China’s economic growth slowed more than anticipated to the weakest pace since the first quarter of 2009 as the country’s trade war with the U.S. puts pressure on growth, according to official data released on Friday.
the earth’s second-largest economy said its economy grew 6.5 percent year-over-year inside the third quarter of 2018. which missed expectations for a 6.6 percent growth, according to analysts polled by Reuters. The latest GDP data also came in lower than the 6.7 percent year-over-year expansion inside the previous quarter.
Despite the GDP miss, China’s stock markets recovered by earlier losses to trade in positive territories. The Shanghai composite was about 0.37 percent higher, along with the Shenzhen composite inched up 0.325 percent.

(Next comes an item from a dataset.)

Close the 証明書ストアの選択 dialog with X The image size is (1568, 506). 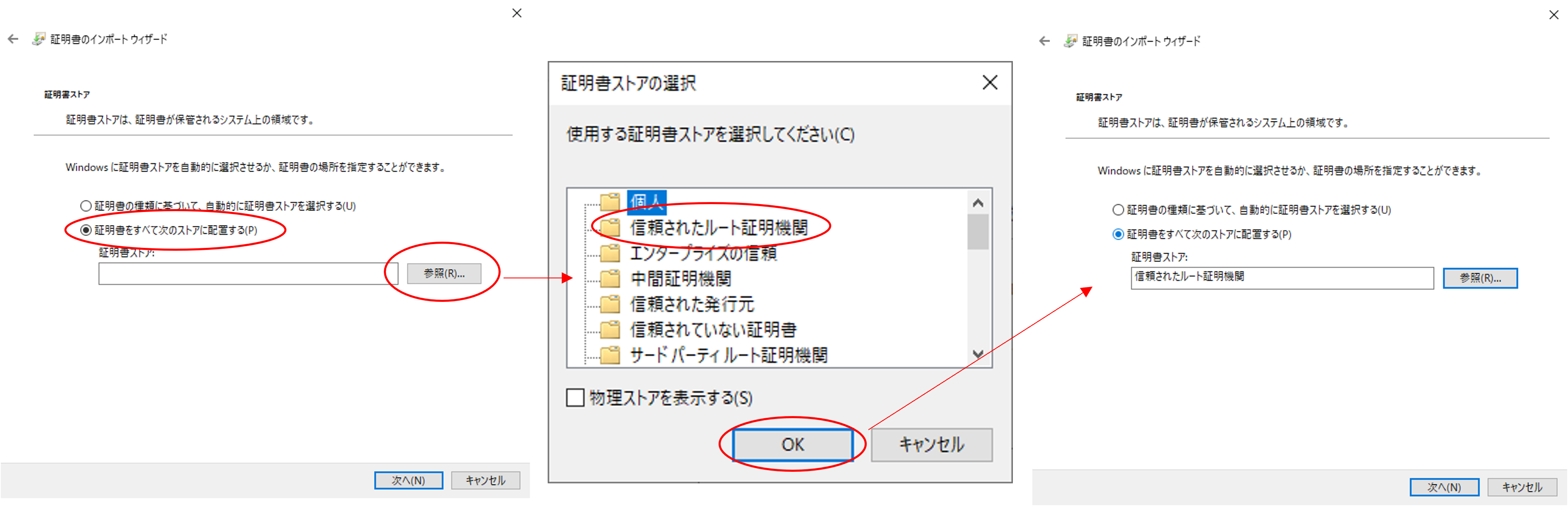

On a quarter-on-quarter basis, China’s economy grew 1.6 percent, according to the National Bureau of Statistics. which met the estimates by economists in a Reuters poll.
Kelvin Tay, regional chief investment officer at UBS Global Wealth Management, said the slowdown in China’s growth can be not surprising.
“China cannot be growing at 6.6-6.7 percent every quarter because of the fact which they’re starting to deleverage along with also for the fact which you’ve got a trade dispute going on with the Americans,” he told CNBC’s “Street Signs” after the GDP data Discharge.
In addition to the latest GDP figures, China also released a slew of additional economic data:
- Industrial production for September grew 5.8 percent compared to a year ago, missing expectations of a 6 percent expansion by Reuters.
- Retail sales for September jumped 9.2 percent compared to the same month last year, beating Reuters’ estimates of a 9 percent increase.
- Fixed asset investment for January-to-September grew 5.4 percent year-over-year, beating Reuters’ forecast of a 5.3 percent growth.
Although Beijing’s official GDP figures are tracked as an indicator of the health of the earth’s second-largest economy, many outside experts have long expressed skepticism about the veracity of China’s reports.
Nevertheless, any signals about growth are closely watched amid China’s trade fight with the U.S. as the two economic superpowers slap tit-for-tat tariffs on each additional’s goods.